The crime is called "pod slurping," and it's striking a chord of fear in systems administrators and security gurus across the country. Just last week, a researcher has demonstrated just how easy it is to walk off with megabytes of sensitive material. If that happened to you, how many sensitive, proprietary documents would you lose? Would you know exactly what you had lost? And, just as importantly, could you recreate the files?That's where the dreaded topic of backing up comes into play. Typically viewed as the boring stepsister in the data center world, backup is becoming more and more crucial in today's world in which data is increasingly valuable -- and vulnerable to predators. Our recent reader survey: "How often do you perform a backup?" found that slightly more than half of you do backup data daily. But a significant number -- one quarter of you -- don't seem to perform the task on any regular basis. What are you going to do if a "slurper" comes your way?
Now is the time for action, before your company runs into trouble. Computer Associates is set to release system restoration software bundles in July, but you want to protect your system ahead of the potential incident. Seagate and Maxtor are answering the call for more storage capacity by announcing plans to begin shipping the first half-Tbyte desktop storage devices. But still, you'll have to keep that data safe. To that end, Oracle is revving to debut Oracle 10g Release 2.0, the most recent version of its database with improved data-management and backup capabilities.
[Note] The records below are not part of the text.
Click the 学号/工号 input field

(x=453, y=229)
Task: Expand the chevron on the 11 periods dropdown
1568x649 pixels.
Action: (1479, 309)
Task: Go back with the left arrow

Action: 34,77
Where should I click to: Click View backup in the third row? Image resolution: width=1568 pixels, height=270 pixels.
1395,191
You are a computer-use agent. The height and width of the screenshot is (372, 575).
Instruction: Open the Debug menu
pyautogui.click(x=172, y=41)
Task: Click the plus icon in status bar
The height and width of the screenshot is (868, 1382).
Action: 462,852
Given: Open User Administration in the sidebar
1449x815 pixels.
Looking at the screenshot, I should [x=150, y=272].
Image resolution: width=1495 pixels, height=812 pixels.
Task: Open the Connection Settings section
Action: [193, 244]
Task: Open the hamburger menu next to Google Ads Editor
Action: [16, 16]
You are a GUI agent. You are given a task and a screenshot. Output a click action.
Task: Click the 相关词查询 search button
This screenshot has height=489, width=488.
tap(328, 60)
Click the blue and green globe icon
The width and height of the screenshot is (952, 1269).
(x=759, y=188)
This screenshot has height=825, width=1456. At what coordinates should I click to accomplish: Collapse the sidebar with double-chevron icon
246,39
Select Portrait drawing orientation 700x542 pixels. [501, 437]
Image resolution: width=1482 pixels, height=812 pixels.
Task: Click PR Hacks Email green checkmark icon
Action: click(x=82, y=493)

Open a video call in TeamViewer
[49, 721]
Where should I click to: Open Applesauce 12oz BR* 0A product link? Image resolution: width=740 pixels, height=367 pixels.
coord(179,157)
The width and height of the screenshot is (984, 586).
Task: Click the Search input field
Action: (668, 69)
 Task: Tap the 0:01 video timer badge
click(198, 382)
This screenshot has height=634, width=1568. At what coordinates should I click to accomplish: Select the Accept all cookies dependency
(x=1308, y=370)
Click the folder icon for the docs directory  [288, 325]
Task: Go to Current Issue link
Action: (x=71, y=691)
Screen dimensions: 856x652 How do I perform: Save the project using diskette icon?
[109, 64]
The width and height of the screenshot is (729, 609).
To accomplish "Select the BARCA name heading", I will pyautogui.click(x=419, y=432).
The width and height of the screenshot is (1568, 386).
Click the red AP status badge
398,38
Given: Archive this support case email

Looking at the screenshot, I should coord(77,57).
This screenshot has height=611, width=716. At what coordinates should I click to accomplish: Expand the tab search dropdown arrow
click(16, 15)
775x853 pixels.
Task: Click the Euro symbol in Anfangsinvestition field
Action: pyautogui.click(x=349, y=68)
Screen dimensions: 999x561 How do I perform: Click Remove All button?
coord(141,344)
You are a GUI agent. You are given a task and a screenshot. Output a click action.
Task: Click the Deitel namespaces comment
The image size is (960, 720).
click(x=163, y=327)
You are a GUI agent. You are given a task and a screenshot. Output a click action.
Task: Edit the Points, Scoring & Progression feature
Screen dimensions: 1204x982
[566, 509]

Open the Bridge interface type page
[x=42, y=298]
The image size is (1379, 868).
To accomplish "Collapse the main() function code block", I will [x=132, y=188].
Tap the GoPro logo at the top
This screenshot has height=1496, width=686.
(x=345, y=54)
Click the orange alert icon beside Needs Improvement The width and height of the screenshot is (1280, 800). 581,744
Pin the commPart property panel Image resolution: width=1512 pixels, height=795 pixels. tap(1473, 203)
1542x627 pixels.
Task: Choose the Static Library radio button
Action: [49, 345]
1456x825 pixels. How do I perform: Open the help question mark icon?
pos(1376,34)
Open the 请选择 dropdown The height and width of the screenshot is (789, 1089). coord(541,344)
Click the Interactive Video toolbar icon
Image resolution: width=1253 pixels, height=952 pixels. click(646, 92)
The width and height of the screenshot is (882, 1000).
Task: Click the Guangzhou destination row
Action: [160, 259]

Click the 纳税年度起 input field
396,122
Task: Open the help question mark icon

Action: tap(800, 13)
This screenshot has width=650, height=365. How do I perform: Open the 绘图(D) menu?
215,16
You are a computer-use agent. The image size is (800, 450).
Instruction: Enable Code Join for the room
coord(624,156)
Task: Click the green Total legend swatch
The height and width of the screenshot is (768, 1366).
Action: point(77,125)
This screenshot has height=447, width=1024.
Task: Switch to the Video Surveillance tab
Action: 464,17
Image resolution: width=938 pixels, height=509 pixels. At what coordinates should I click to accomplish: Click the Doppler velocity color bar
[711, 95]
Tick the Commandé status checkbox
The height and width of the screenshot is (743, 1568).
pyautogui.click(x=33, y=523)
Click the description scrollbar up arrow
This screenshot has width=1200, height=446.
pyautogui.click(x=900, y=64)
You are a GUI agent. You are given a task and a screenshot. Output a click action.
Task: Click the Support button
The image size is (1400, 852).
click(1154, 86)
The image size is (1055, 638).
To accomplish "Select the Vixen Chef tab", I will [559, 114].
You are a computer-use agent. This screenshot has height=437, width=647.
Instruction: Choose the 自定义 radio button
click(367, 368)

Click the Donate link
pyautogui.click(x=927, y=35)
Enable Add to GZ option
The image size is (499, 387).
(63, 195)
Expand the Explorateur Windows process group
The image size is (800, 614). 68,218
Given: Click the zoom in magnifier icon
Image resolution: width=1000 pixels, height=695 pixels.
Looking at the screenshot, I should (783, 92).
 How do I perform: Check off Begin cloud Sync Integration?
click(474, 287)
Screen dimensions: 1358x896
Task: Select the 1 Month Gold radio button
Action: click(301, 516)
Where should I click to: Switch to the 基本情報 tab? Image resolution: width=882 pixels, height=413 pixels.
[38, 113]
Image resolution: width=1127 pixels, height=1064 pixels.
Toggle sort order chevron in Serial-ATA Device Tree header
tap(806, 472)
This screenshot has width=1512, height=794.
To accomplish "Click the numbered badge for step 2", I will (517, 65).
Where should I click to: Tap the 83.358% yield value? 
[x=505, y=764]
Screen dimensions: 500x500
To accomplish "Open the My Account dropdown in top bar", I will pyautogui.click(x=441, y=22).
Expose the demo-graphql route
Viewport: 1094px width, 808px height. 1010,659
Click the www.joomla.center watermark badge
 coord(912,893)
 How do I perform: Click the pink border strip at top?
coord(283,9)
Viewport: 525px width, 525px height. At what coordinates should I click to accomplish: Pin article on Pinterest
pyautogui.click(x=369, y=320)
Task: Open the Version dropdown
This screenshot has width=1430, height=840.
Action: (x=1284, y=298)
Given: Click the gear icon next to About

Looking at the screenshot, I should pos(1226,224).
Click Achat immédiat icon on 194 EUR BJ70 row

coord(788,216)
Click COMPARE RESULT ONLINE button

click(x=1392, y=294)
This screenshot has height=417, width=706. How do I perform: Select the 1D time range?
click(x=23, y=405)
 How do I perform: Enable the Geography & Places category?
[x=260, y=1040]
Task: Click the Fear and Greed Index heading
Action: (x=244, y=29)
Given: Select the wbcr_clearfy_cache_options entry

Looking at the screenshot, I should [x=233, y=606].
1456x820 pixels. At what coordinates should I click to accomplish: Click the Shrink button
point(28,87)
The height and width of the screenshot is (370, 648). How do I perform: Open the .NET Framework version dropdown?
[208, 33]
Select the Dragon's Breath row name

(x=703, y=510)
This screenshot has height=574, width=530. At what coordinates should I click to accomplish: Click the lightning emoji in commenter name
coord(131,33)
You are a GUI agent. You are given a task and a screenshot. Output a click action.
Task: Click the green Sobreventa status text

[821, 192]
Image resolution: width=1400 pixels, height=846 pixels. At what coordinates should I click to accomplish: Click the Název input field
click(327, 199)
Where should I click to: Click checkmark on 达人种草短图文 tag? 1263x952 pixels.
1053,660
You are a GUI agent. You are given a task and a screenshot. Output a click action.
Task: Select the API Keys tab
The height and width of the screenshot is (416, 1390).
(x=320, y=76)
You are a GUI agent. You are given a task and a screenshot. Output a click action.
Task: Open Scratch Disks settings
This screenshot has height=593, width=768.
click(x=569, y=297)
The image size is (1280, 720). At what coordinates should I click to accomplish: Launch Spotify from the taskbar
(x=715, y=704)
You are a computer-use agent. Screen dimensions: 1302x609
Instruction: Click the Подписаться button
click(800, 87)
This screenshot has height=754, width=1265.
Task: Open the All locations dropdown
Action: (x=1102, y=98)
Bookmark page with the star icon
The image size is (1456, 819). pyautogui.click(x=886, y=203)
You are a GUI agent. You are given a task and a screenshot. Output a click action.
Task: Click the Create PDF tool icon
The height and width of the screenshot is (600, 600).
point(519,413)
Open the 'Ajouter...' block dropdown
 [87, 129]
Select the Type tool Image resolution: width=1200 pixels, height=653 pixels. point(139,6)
For many of us, the iPod is a benign device that has won our hearts and minds by being our musical companion, not our partner in crime. In fact, Apple's little charmer is on our list of top 10 hardware devices of the last 10 years. We're still looking for your input on what the coolest technologies have been during the past decade (we want to know about software, too!). So, enter The Great Tech Call-'Em-Like You-See-'Em Contest today. Who knows, you could win any number of cool prizes, including, um, an iPod.Who'd of thunk it? That happy-go-lucky fella you pass every evening on your way out the door -- and whom you believed was the janitor -- is actually a data thief. How does he go about his dark deeds? Armed with an innocent-looking iPod, he's able to download thousands of Microsoft Office files in minutes.